▶ _Source information_
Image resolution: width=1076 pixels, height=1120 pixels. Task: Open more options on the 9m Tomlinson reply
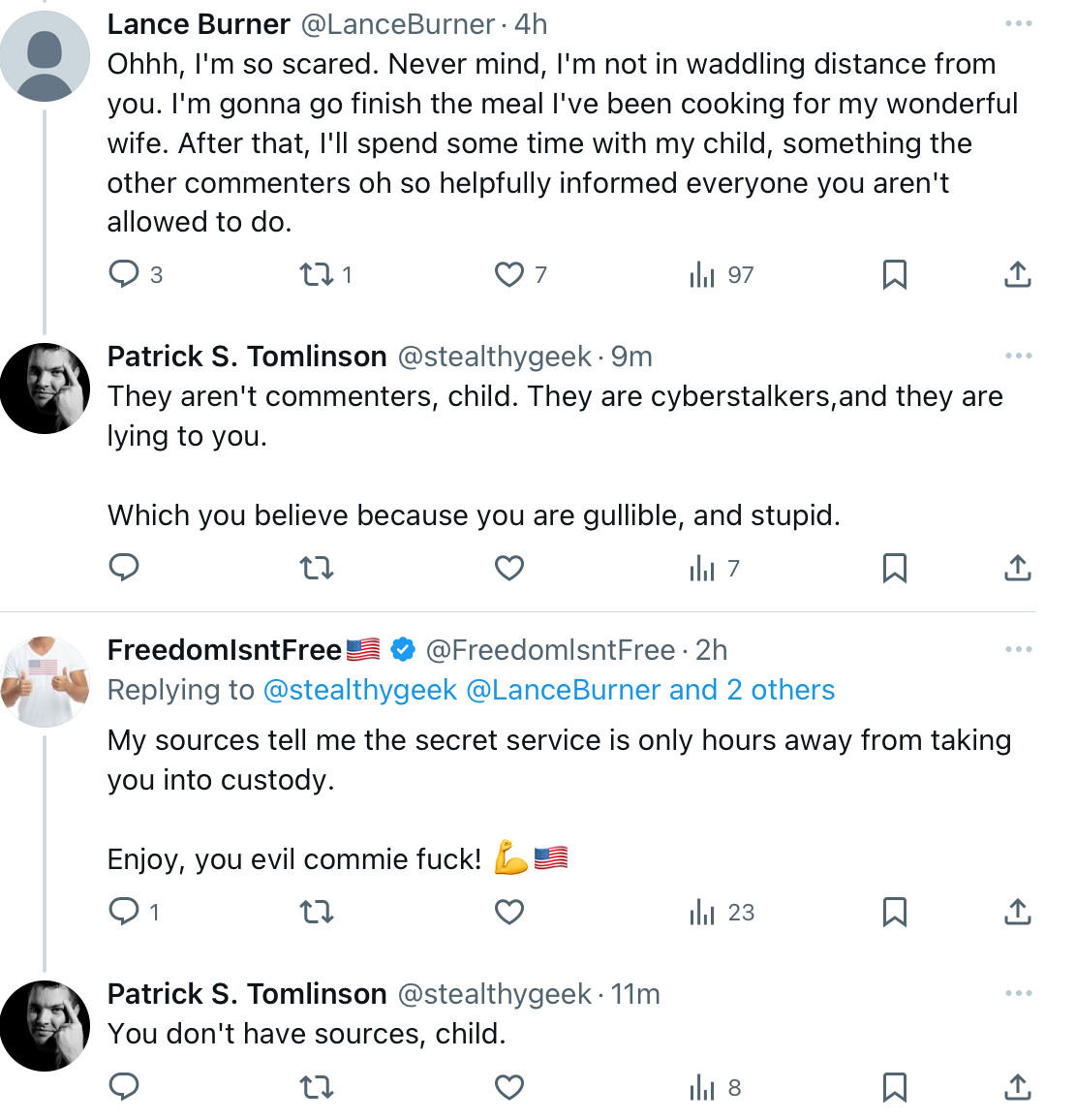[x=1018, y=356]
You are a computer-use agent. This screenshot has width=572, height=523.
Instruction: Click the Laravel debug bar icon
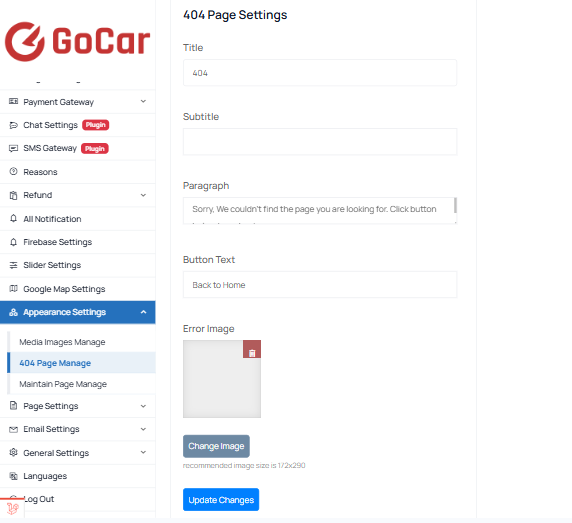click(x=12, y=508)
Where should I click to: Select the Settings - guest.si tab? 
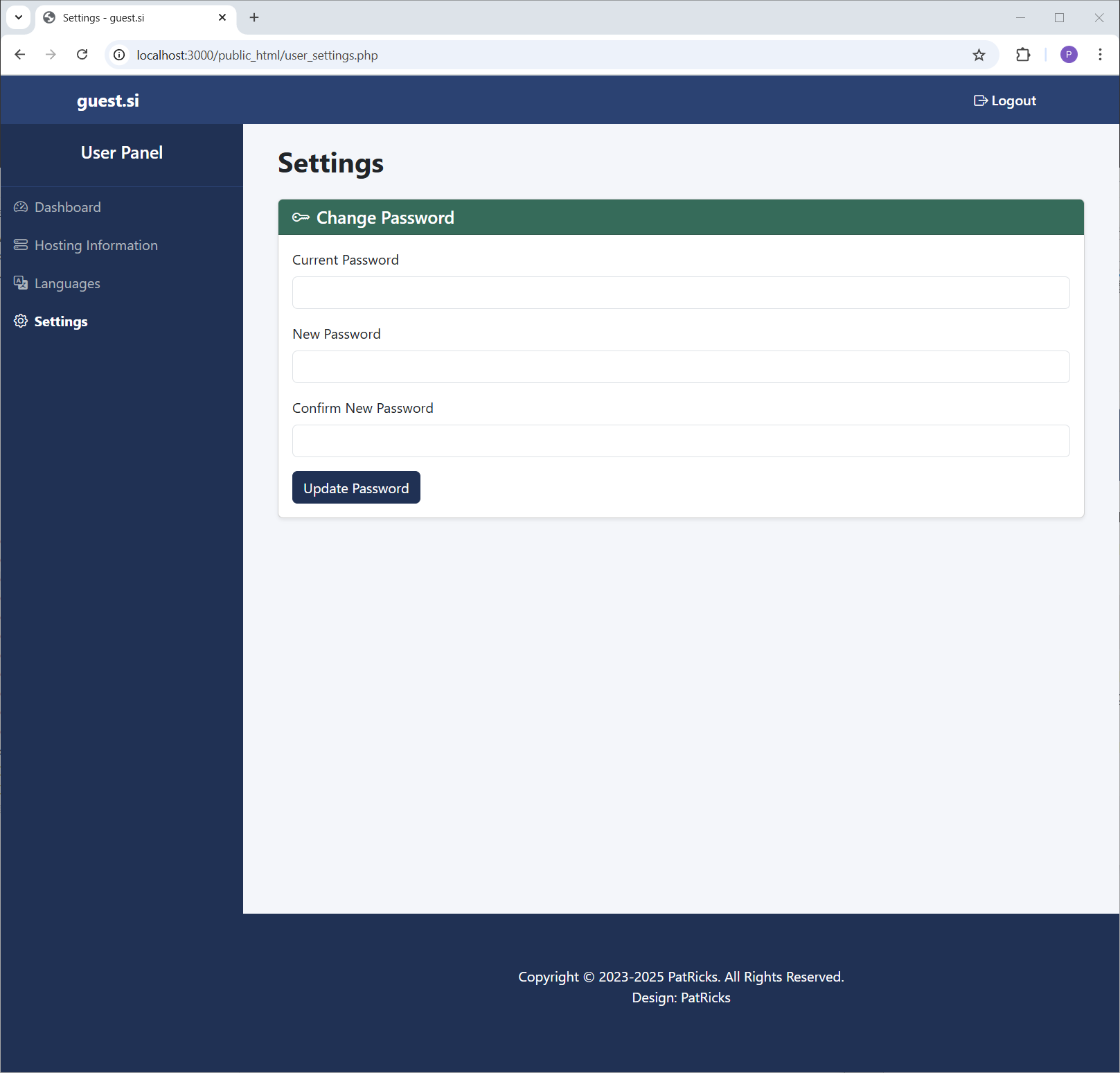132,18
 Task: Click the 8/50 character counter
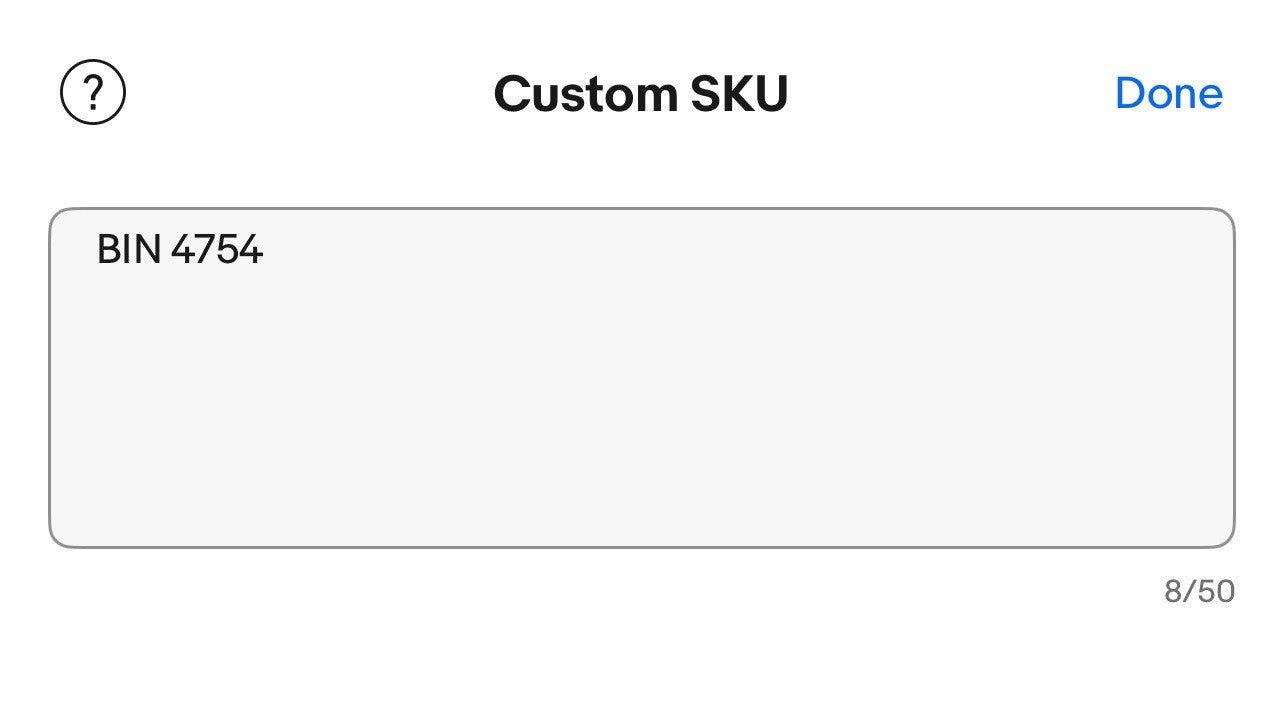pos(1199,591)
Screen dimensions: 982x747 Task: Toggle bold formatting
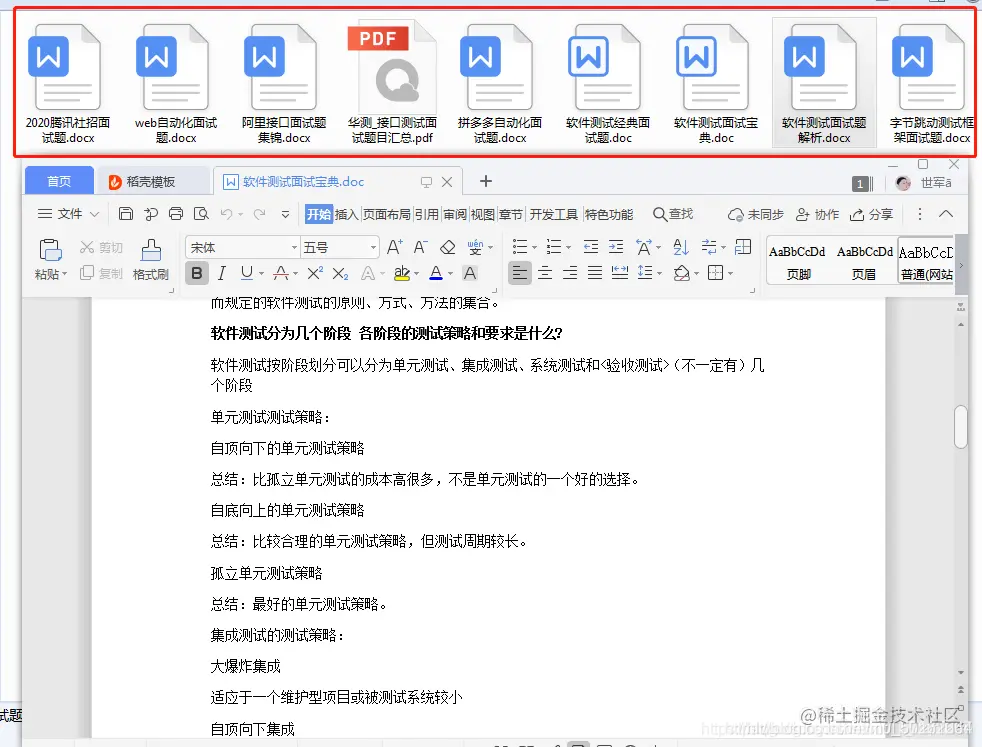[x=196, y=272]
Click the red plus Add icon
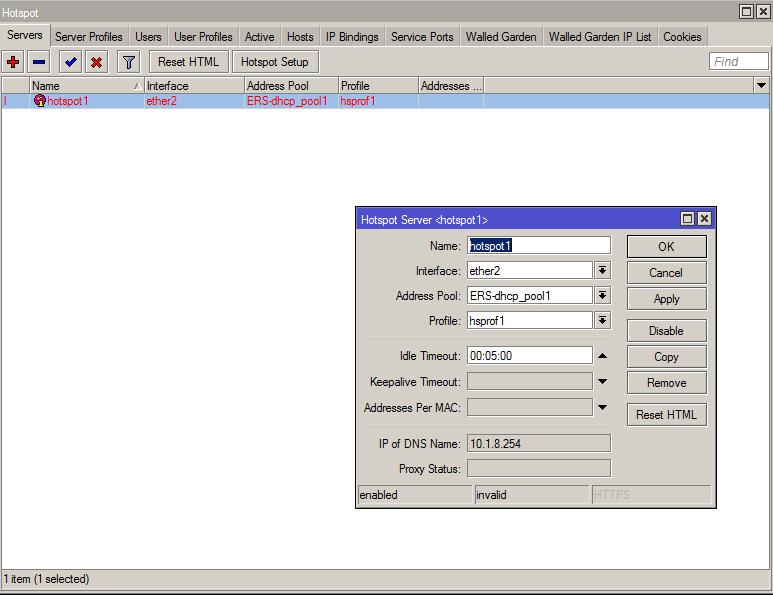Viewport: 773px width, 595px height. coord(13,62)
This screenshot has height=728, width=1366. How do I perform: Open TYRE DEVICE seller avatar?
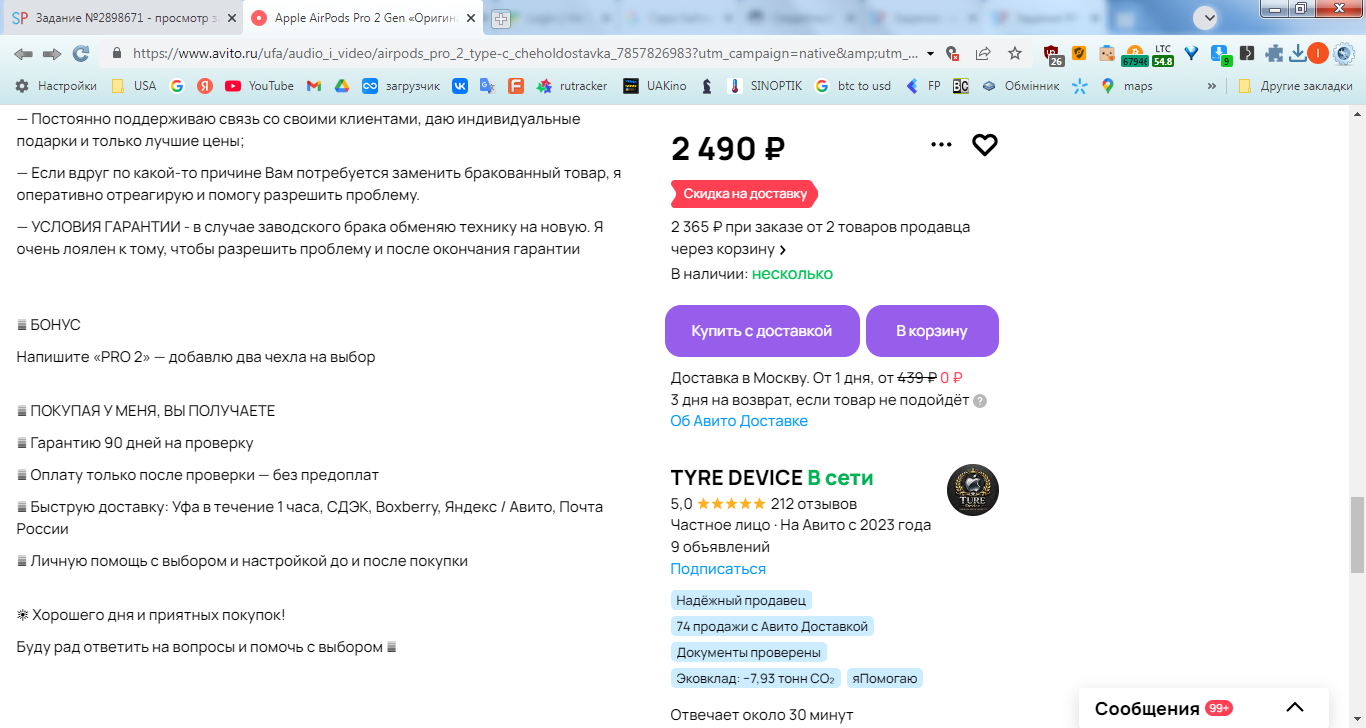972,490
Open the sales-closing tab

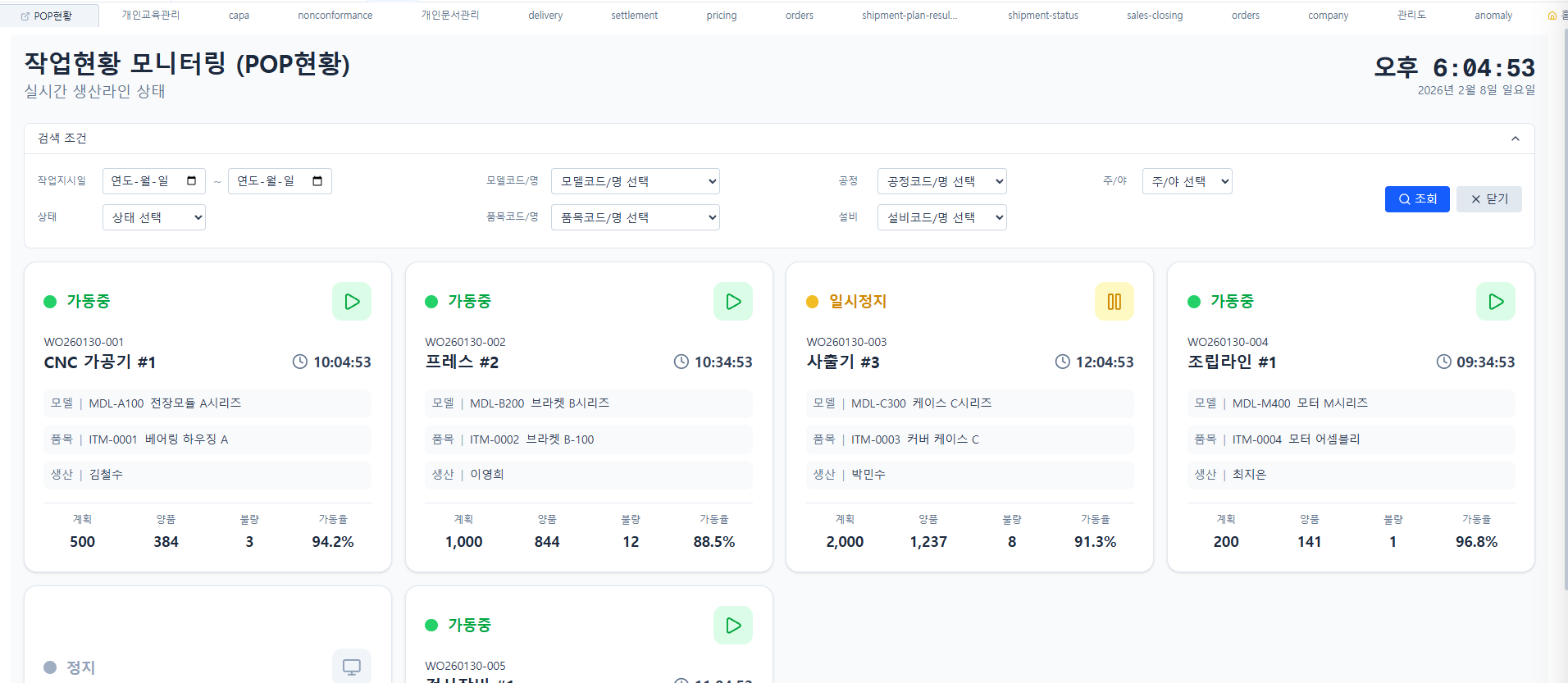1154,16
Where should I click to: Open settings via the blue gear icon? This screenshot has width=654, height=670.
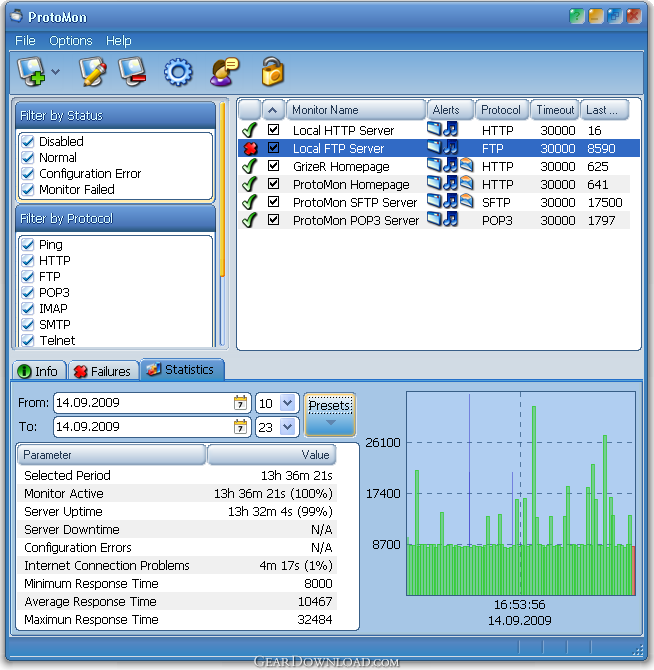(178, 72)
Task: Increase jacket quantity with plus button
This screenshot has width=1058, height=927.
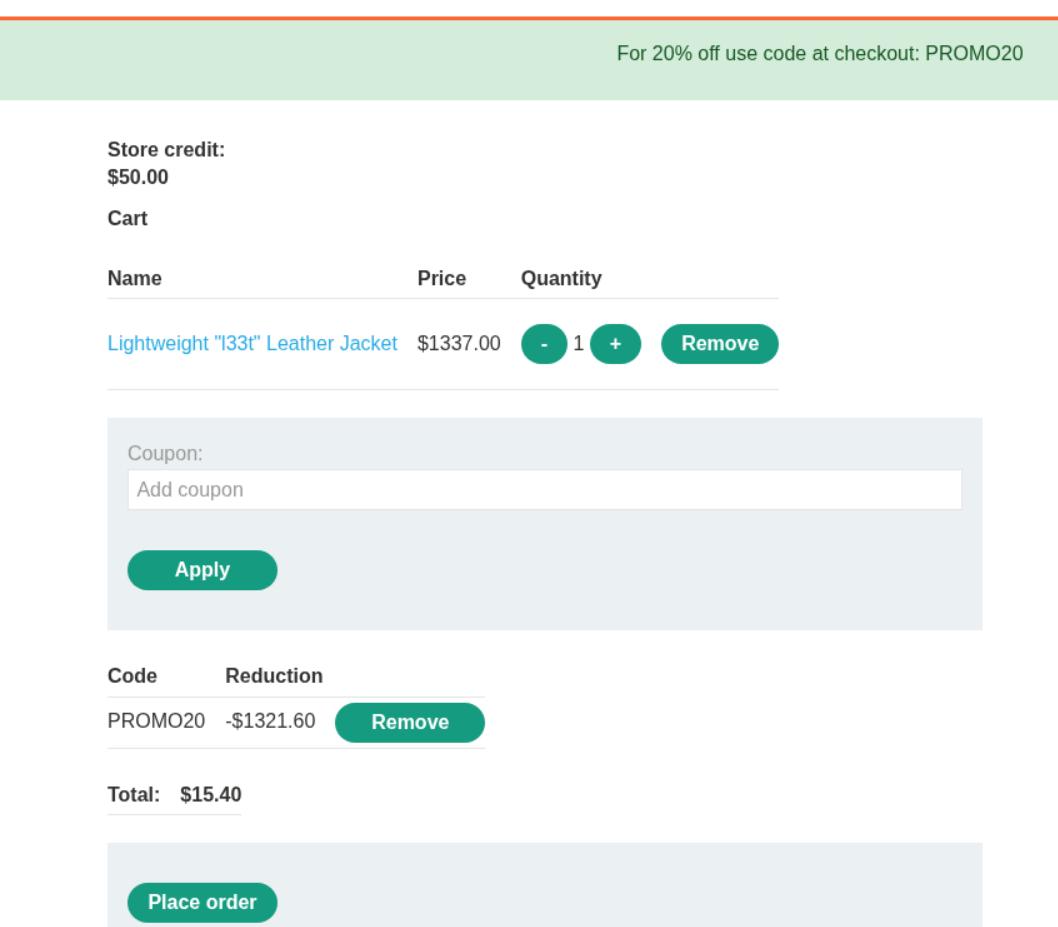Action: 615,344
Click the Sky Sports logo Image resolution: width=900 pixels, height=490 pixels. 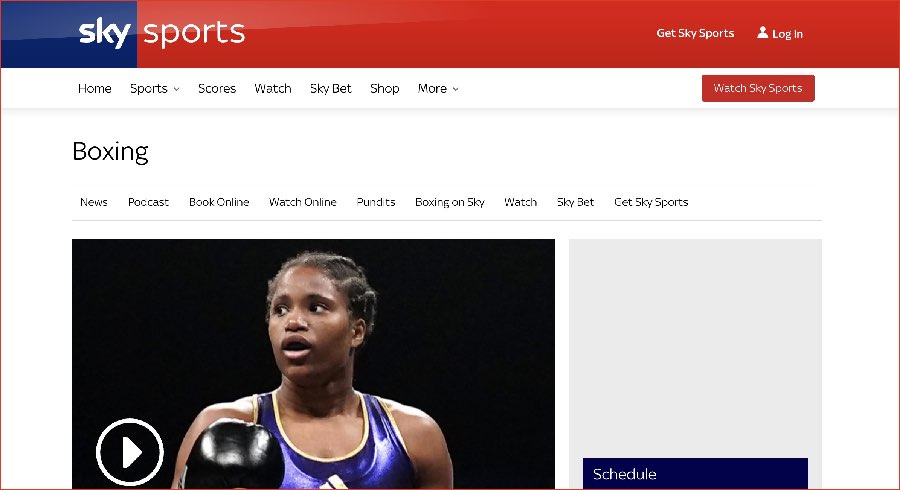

▶ _Problem_
The images are to be left out; every line above should be set down exactly.

▶ _Answer to this exercise_
Image resolution: width=1076 pixels, height=1120 pixels. Task: Open more options on the 9m Tomlinson reply
[x=1018, y=356]
You are a computer-use agent. This screenshot has width=572, height=523.
Instruction: Click the Laravel debug bar icon
click(x=12, y=508)
Where should I click to: Select the Settings - guest.si tab? 
132,18
 Task: Click the 8/50 character counter
pos(1199,591)
Screen dimensions: 982x747 Task: Toggle bold formatting
[x=196, y=272]
Click the red plus Add icon
Viewport: 773px width, 595px height. coord(13,62)
This screenshot has height=728, width=1366. How do I perform: Open TYRE DEVICE seller avatar?
972,490
Open the sales-closing tab

1154,16
Where should I click to: Open settings via the blue gear icon? This screenshot has width=654, height=670.
(178, 72)
Task: Increase jacket quantity with plus button
This screenshot has width=1058, height=927.
Action: 615,344
Click the Sky Sports logo Image resolution: width=900 pixels, height=490 pixels. 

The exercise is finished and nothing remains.